For one night, Ford Field got rid of the music bursting through the speakers, the “De-fense” beat being filtered through the sound system and the Honolulu blue hue of the crowd. For 90 minutes, it was just soccer, without the artificial noise, and the fans who loved the sport.

Thursday marked the largest crowd to ever watch a soccer game at Ford Field, as 34,538 poured in to watch the World Cup-winning women’s national team roll over Haiti, 5-0. It was the first time the team had played in a dome since the final World Cup match against Japan in Vancouver.

“It was really loud and I think the echo helped that,” said Christen Press, who scored one of the U.S.’s five goals. “I think a lot of our fans are super passionate, but the people out there were great to us. It wasn’t just like, ‘Oh, let’s go see the women’s national team.’ They were just so excited to be there and we feed off that energy.”

Fans in Detroit were initially disappointed when the USWNT’s original opponent for Thursday, Australia, decided to boycott the match because of a labor dispute. But the 34,538 in attendance still got what they came for.

There was Carli Lloyd magic, as she completed her fourth career hat trick – two expertly-placed headers and one penalty kick shoved past Haitian goalkeeper Ednie Limage, who performed admirably amid a barrage of 36 U.S. shots, 13 of them on goal.

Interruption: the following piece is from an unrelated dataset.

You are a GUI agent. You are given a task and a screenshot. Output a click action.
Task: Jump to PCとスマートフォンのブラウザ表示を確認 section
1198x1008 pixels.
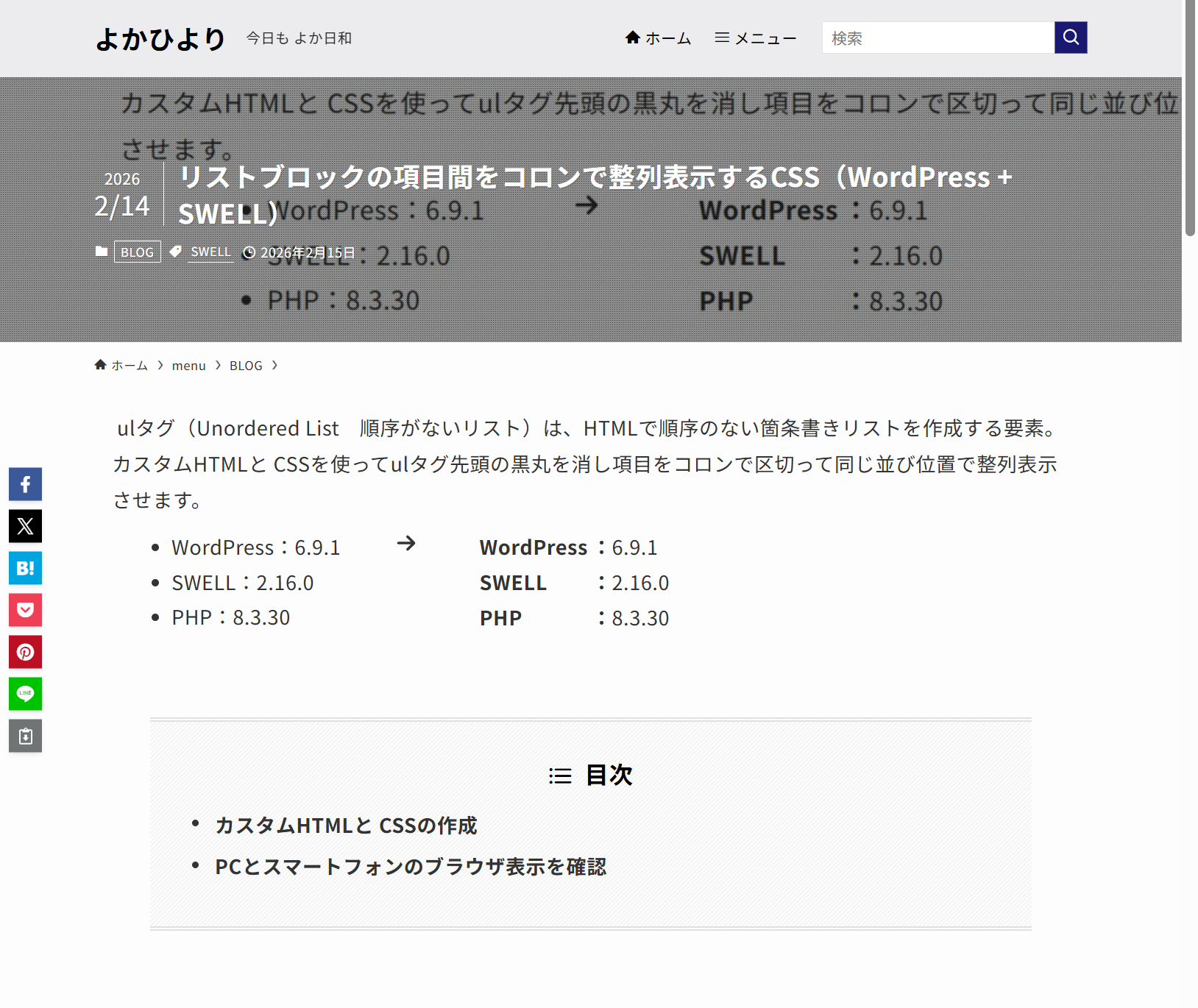point(411,867)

Fans got a look at who could be the next rising star in women’s soccer, in Crystal Dunn. She was a late cut from the World Cup roster but got called up for the victory tour and tallied two assists and a goal of her own, off a header in the 93rd minute – her first for the national team. Down the road, if the soccer community is asked to point to the moment when Dunn really splashed into the national spotlight, they might just point to Detroit.

There was an Alex Morgan backheel thrown in there, a raucously-cheered Abby Wambach substitution and a general party atmosphere around a team that really hasn’t stopped celebrating since they took home the World Cup trophy this summer.

Only a few fans started trickling out in the final minutes, even though the match had been decided even before halftime, when the U.S. led 3-0. These fans, who do not have a major professional soccer team to cheer for in the city, had no interest in beating the traffic, as they hung over the railing with jerseys and sharpies hoping to grab an autograph.

Several Lions even showed up to the match, including Eric Ebron and Ziggy Ansah, who asked for a picture with Wambach before she left the field.

“Detroit brought the heat today,” Wambach said. “There were 34-plus thousand people here. It’s just amazing to see how much growth this sport has had over the course of my career.”